• EXTRACTED INFORMATION:
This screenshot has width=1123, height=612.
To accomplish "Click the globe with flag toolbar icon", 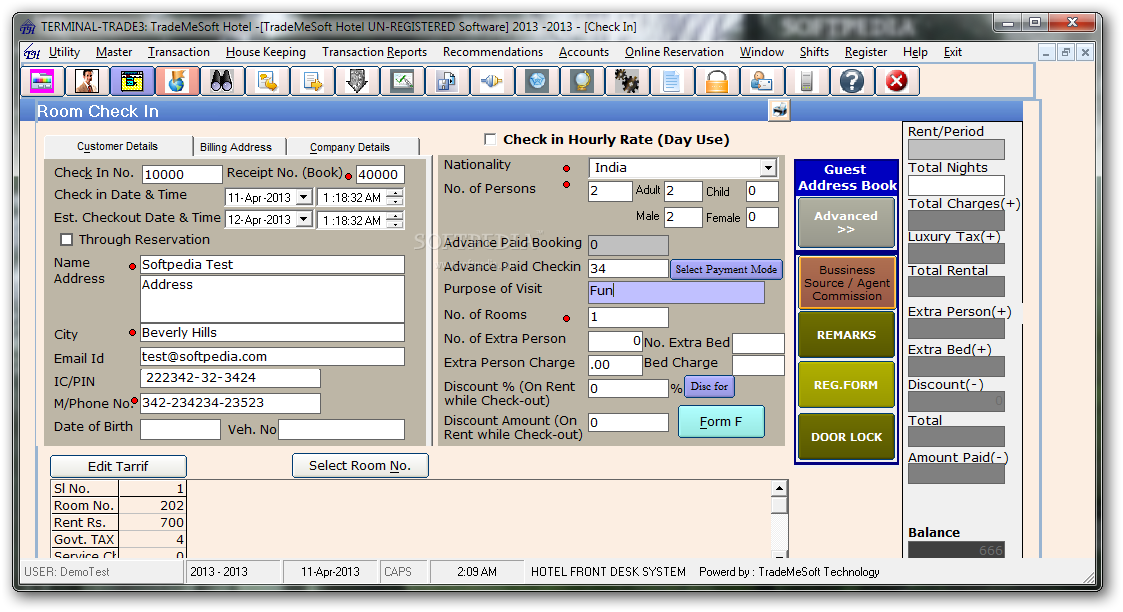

--

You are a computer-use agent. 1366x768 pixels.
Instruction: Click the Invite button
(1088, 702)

• WORK TO BE COMPLETED:
The copy should hold only the lines from the one with "This screenshot has width=1123, height=612." through the one with "the globe with", exactly as they stand above. Leave out the pictures.

• RESULT OF THIS EXERCISE:
This screenshot has width=1123, height=612.
To accomplish "Click the globe with flag toolbar icon", 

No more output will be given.